Gastkommentar: "Europa muss den Aufstieg der Rechtsextremen bekämpfen"

Europäische Nationalisten erringen bedeutende Siege und stellen das politische Gleichgewicht im Europäischen Parlament auf die Probe. Bei den Wahlen zum Europäischen Parlament haben rechtsextreme, populistische Parteien außergewöhnlich gut abgeschnitten.
19.06.2024 08:12
Aktualisiert: 19.06.2024 08:52
Lesezeit: 4 min
Gastkommentar: "Europa muss den Aufstieg der Rechtsextremen bekämpfen"
Marine Le Pen (Mitte), die Vorsitzende der französischen rechtsextremen Partei „Rassemblement National“, steht zusammen mit Giorgia Meloni (links), Präsidentin der nationalkonservativen italienischen Partei „ Fratelli d’Italia“ im italienischen Fernsehen (Foto: dpa). Foto: Alessandro Di Meo

In Frankreich, Italien und drei weiteren Ländern konnten sie die höchste Zahl von Stimmen für sich verbuchen. Mit einem Viertel der Sitze im Parlament liegen sie insgesamt jetzt nur knapp hinter der gemäßigten Rechten.

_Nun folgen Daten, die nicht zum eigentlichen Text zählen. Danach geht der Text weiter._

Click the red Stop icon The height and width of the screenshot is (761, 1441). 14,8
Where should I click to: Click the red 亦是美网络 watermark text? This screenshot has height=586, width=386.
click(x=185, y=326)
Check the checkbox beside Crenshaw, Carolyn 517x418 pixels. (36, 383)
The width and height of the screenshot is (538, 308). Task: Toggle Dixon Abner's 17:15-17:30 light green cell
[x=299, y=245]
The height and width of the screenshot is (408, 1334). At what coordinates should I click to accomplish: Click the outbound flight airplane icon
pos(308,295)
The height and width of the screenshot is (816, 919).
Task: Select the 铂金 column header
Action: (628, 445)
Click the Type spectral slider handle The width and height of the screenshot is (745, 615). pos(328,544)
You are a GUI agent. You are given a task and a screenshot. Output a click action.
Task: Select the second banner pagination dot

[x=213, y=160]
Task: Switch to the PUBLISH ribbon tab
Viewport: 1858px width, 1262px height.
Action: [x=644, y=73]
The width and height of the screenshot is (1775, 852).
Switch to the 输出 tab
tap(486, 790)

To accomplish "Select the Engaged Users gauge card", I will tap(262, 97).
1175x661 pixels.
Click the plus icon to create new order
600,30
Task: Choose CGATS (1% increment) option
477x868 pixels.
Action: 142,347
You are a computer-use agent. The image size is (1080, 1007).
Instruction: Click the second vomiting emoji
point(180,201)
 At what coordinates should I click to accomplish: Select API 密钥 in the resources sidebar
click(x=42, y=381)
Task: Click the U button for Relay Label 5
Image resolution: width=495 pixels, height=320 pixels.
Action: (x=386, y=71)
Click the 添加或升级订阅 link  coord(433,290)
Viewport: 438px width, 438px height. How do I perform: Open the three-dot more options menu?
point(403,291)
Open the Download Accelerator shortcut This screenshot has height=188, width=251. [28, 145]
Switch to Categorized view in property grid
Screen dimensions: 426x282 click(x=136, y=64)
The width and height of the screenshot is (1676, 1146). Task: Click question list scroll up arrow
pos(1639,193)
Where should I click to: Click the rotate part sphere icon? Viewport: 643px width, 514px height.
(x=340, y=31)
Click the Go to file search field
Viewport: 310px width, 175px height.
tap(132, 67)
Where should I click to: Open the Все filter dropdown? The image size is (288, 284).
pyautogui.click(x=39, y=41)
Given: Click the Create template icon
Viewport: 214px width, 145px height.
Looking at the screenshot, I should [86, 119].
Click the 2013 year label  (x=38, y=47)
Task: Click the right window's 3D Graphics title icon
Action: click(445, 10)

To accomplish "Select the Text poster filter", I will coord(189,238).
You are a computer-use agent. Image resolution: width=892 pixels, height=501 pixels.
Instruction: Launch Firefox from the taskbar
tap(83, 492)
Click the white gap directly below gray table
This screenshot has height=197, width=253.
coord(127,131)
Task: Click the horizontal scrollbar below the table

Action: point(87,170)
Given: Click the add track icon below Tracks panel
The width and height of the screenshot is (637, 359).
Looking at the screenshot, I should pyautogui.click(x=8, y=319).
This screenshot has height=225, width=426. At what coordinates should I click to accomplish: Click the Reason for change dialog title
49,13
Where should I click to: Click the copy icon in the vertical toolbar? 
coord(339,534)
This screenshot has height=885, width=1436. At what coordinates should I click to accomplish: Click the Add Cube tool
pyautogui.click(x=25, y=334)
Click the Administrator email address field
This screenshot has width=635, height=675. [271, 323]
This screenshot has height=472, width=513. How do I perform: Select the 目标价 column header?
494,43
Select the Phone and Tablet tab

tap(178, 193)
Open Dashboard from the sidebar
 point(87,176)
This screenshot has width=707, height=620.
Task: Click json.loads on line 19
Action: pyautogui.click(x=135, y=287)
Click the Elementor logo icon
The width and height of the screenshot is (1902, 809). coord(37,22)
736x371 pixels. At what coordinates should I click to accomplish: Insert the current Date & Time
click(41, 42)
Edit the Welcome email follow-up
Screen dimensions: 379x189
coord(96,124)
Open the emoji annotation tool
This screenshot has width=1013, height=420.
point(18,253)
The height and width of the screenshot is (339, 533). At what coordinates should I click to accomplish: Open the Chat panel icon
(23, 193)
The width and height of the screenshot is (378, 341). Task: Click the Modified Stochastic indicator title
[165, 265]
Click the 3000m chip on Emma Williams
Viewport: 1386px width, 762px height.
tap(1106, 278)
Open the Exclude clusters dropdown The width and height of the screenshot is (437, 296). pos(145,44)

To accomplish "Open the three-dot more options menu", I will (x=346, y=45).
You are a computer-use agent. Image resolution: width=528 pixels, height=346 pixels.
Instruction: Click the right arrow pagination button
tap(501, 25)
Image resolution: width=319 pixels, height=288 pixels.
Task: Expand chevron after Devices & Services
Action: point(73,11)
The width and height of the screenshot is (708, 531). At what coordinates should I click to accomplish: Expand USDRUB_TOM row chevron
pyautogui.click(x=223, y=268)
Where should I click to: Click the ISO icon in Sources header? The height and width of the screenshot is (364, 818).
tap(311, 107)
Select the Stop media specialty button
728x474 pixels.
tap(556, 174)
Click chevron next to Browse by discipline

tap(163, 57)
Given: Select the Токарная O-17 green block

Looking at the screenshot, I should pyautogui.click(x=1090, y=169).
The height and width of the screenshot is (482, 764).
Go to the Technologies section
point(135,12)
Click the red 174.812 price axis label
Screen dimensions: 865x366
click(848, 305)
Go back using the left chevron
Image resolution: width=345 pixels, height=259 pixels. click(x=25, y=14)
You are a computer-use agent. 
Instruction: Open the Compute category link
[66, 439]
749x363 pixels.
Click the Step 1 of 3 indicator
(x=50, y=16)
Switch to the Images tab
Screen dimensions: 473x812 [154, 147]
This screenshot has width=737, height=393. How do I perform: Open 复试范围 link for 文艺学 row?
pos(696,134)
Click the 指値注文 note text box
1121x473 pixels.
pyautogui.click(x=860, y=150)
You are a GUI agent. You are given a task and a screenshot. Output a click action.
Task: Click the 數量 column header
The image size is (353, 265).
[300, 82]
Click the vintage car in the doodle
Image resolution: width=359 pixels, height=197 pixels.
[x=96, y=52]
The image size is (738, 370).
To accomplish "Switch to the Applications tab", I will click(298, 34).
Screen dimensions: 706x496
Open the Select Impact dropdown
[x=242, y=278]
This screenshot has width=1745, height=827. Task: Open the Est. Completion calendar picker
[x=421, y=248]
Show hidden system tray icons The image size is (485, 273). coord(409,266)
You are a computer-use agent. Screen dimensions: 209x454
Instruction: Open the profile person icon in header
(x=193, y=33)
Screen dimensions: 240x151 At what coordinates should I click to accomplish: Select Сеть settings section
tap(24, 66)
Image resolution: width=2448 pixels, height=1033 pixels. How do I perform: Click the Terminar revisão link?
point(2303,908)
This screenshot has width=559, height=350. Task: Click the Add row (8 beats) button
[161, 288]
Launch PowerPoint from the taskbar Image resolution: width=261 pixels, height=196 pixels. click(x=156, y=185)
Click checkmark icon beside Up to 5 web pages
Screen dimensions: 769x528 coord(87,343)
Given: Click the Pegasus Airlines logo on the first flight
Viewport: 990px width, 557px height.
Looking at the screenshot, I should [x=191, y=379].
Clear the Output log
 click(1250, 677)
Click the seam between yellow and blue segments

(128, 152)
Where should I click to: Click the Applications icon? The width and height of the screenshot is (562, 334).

Für Europa, das bereits unter dem Krieg in der Ukraine, der Gefahr einer zweiten Trump-Präsidentschaft in den Vereinigten Staaten, stagnierenden Lebensstandards, überlasteten Sozialsystemen und extremen Wetterereignissen leidet, sind die Nationalisten eine massive Bedrohung. Häufig sympathisieren diese Parteien mit dem russischen Präsidenten Wladimir Putin oder lehnen Klimapolitik, Migranten und EU-Institutionen entschieden ab.

Den etablierten europafreundlichen Parteien bleiben allgemein drei Möglichkeiten, auf diese Entwicklung zu reagieren: Nachlässigkeit, Anpassung oder Gegenangriff. Beginnen wir mit der Option, so weiter zu machen wie bisher. Viele Europäer glauben (fälschlicherweise), EU-Wahlen seien bedeutungslos. Die Wahlbeteiligung ist viel geringer als bei nationalen Wahlen, und viele Menschen geben Proteststimmen ab, die sich häufig gegen die Regierungsparteien richten.

Trotzdem haben die proeuropäischen Parteien im nächsten Parlament immer noch die Mehrheit. Die gemäßigt rechte Europäische Volkspartei (EVP) unter der Leitung der Kommissionspräsidentin Ursula von der Leyen hat sogar Sitze hinzugewonnen.

Außerdem sind die rechtsextremen Parteien zutiefst gespalten. Sie teilen sich in zwei rivalisierende parlamentarische Gruppen auf, und einige gehören sogar keiner von beiden an. Sie sind sich uneinig über den Ukrainekrieg, die Wirtschaftspolitik, LGBTQ-Rechte, und – am wichtigsten – ob sie innerhalb des EU-Systems oder gegen das System arbeiten sollen. Durch diese Spaltung wird ihr Einfluss unweigerlich verringert.

Aber trotzdem ist Nachlässigkeit gefährlich. Die politische Mitte hat nur gehalten, weil sie weiter definiert, ist als je zuvor: Sie umfasst nicht nur die EVP und die Sozialdemokraten (S&D), sondern auch die klassischen und sozialen Liberalen von Renew Europe und die Grünen. Von der Leyen scheint im Parlament genug Stimmen auf sich vereinen zu können, um als Kommissionspräsidentin wiedergewählt zu werden – aber nur knapp. Und bei einer geheimen Abstimmung kann alles passieren. Dies lässt kaum auf eine starke und stabile EU-freundliche Mitte schließen – insbesondere auch deshalb, weil die EVP zulegen konnte, indem sie Wahlkampf gegen die grüne EU-Agenda gemacht hat.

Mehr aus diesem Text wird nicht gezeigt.